Petizione anti-migranti «Ma non siamo razzisti»

3 Dicembre 2016

Manoppello, la vicesindaco Palmisano e il capogruppo comunale di maggioranza Di Bartolomeo si giustificano su Facebook sulla raccolta di firme dopo la messa

MANOPPELLO. Sì o no all'accoglimento dei migranti africani. La storia finita anche sulle cronache nazionali con la trasmissione televisiva di Rai3 Agorà con un servizio delle giornalista Rossella Ricchiuti, continua a tenere banco nella città martire dei minatori (migranti) di Marcinelle e del Volto Santo.

Nel mirino sono finiti prima il vicesindaco, Melania Palmisano, e il capogruppo di maggioranza, Lucio Di Bartolomeo, accusati di essere fra i promotori della raccolta di firme per scongiurare l'arrivo di 24 diseredati sradicati dalla propria terra; poi il proprietario del complesso turistico I Calanchi, Nicolino Moffa, contro il quale sono stati sollevati dubbi circa l'agibilità della struttura situata in Colle Sant'Andrea. I due rappresentanti dell'amministrazione spiegano che la loro presenza al banchetto allestito per una raccolta di firme anti-migranti, era finalizzato a «dare garanzie sul proprio impegno a scongiurare l'arrivo di immigrati in un luogo non idoneo, perché lontano dal centro abitato e non in grado di favorire l'integrazione quale fine primo dell'accoglienza e se «questo significa essere razzisti e fomentatori del malcontento, allora lo siamo», scrivono in un post su Facebook. Ma chi ha firmato, dicono gli accusatori, non era a conoscenza, e nessuno tra l'altro li ha informati, che la struttura di accoglienza sarebbe stata priva di agibilità.
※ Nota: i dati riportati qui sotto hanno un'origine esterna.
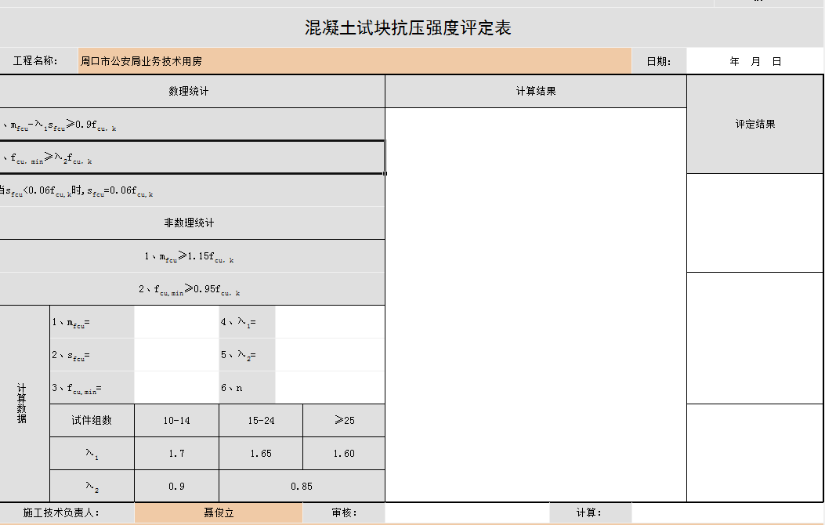The width and height of the screenshot is (825, 525).
Task: Click the project name cell 周口市公安局业务技术用房
Action: [x=354, y=61]
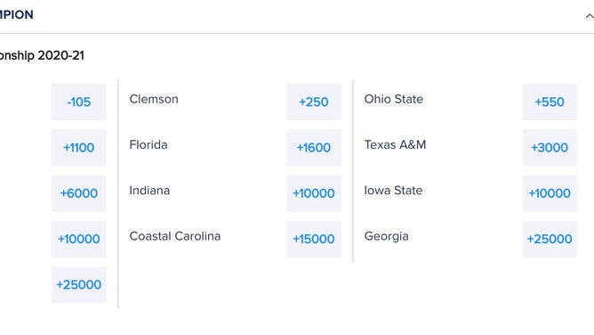Click the Ohio State team name
Image resolution: width=594 pixels, height=335 pixels.
point(394,99)
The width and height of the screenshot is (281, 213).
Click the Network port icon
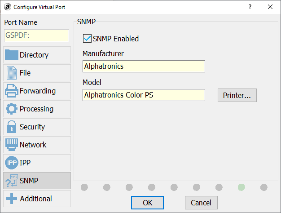[12, 145]
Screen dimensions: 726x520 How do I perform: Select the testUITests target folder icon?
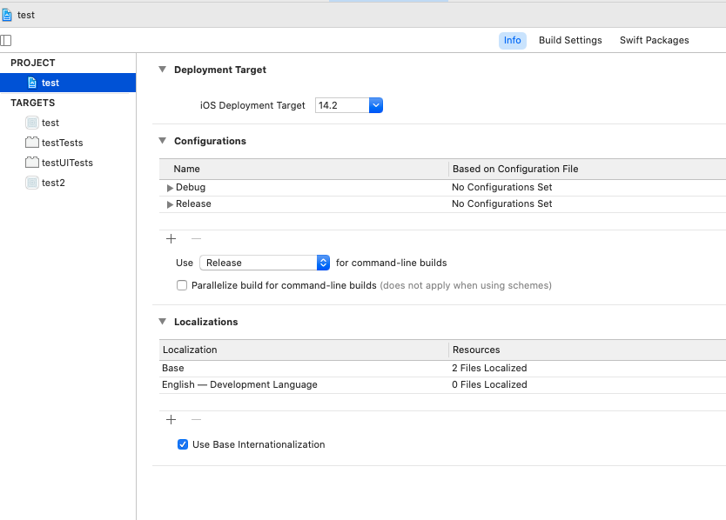click(32, 163)
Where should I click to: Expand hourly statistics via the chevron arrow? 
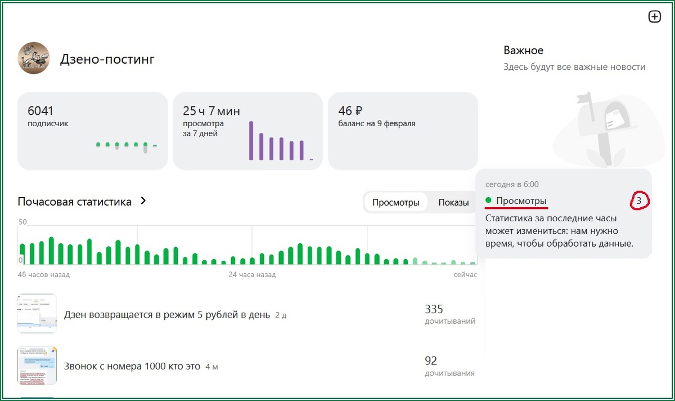coord(143,201)
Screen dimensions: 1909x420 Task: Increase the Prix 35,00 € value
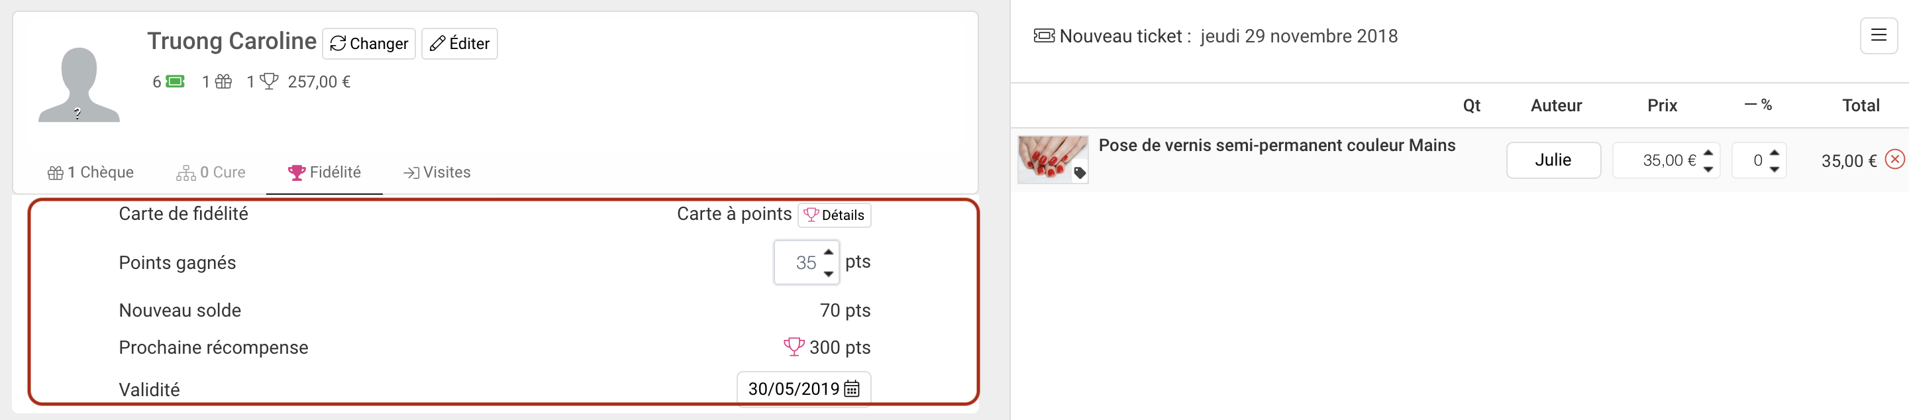tap(1707, 153)
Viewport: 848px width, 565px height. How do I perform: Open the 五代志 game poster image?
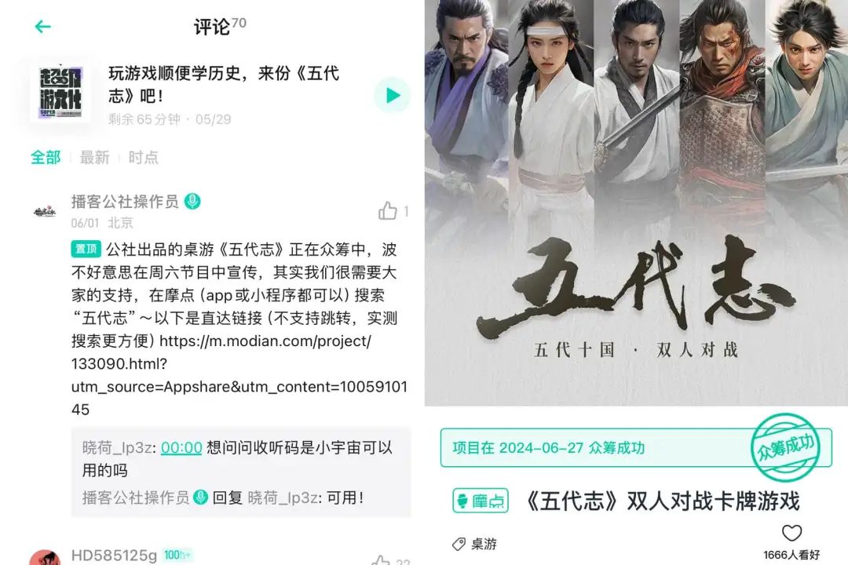(x=636, y=202)
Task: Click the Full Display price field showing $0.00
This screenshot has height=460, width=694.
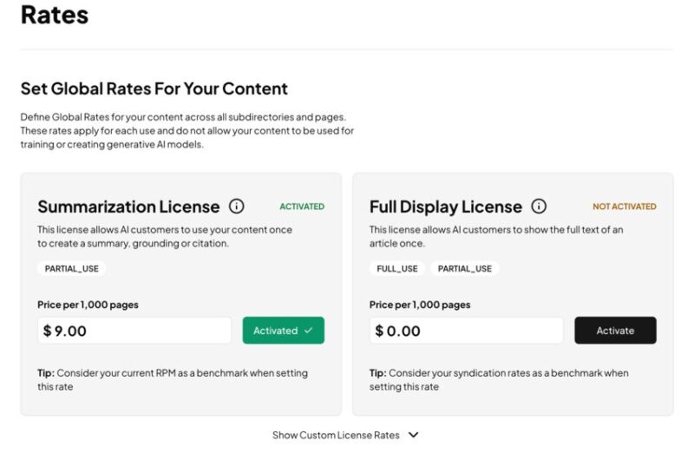Action: [x=467, y=331]
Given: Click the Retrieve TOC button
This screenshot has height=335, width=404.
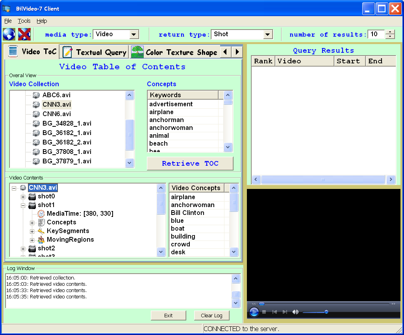Looking at the screenshot, I should pyautogui.click(x=190, y=163).
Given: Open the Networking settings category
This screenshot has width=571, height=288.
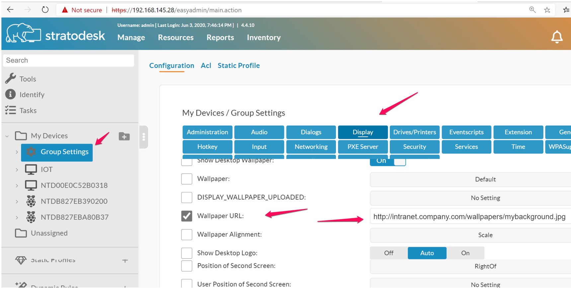Looking at the screenshot, I should [x=311, y=147].
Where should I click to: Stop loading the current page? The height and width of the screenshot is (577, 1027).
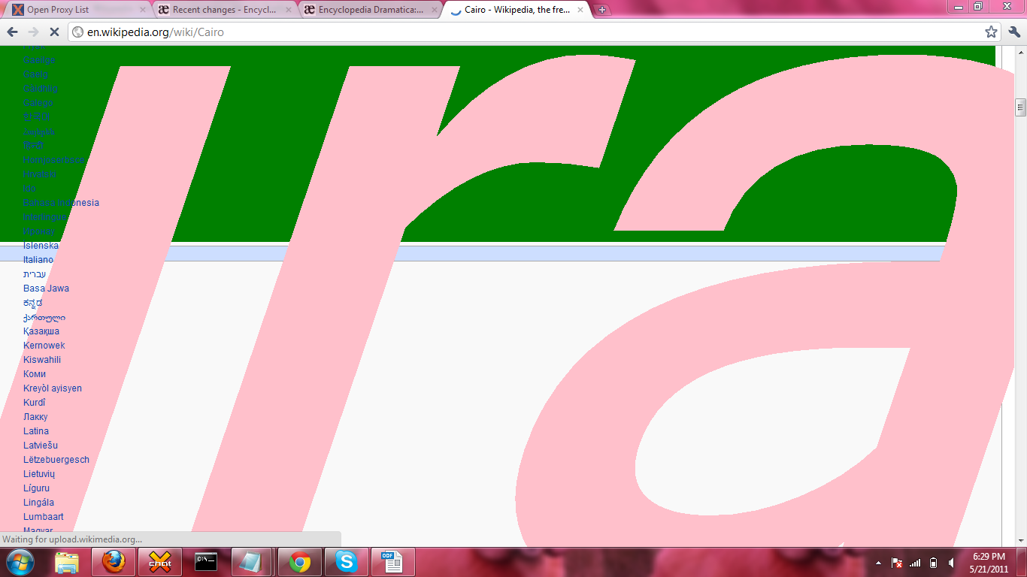(54, 32)
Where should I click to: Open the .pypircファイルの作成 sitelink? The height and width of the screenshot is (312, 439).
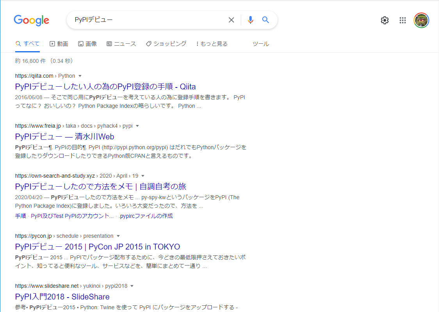(x=146, y=216)
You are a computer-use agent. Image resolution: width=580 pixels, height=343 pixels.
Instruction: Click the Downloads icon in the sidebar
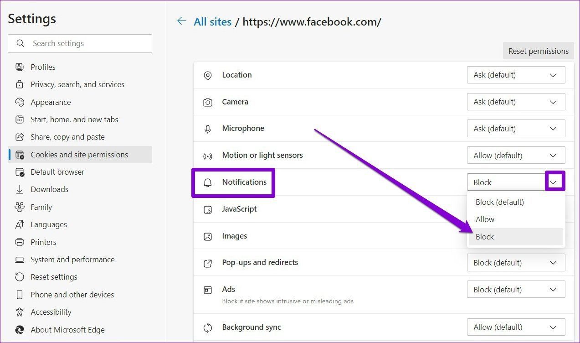tap(19, 189)
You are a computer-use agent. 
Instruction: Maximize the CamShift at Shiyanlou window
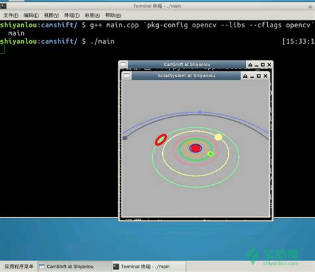click(x=263, y=65)
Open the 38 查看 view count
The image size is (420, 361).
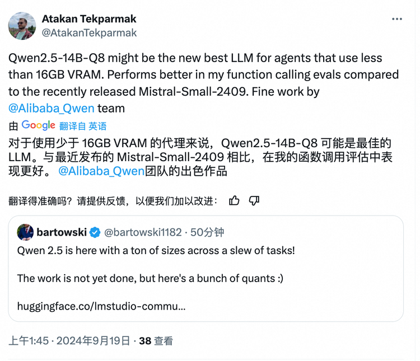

Le oltre 800 firme della petizione sono state raccolte sul corso principale, nella mattinata di domenica, dopo la messa, su iniziativa soprattutto dei residenti della contrada Colle Sant'Andrea, sede del centro di accoglienza, e di altre tre frazioni limitrofe, preoccupati per la presenza in quelle zone di persone di provenienza sconosciuta. Ai due amministratori, si rimprovera di non aver contribuito a fornire informazioni precise sui futuri ospiti, perché poi si è venuto a sapere che la destinazione Manoppello per loro è stata preparata dalla cooperativa Polis insieme con l'Arci e che i migranti fossero in possesso di tutti i requisiti previsti dalle normative e ben conosciuti dalla forze dell'ordine.

A tutto questo si aggiunge che il proprietario della struttura ospitante ribadisce di essere in possesso di una agibilità provvisoria secondo quanto stabiliscono le leggi vigenti in materia edilizia, senza la quale non avrebbe potuto sottoscrivere un contratto per ospitare quelle persone. Ma, come si dice, tutto è bene quel che finisce bene. Ogni passaggio burocratico può essere chiarito, così come sembra chiaro che Palmisano e Di Bartolomeo non hanno niente contro i migranti.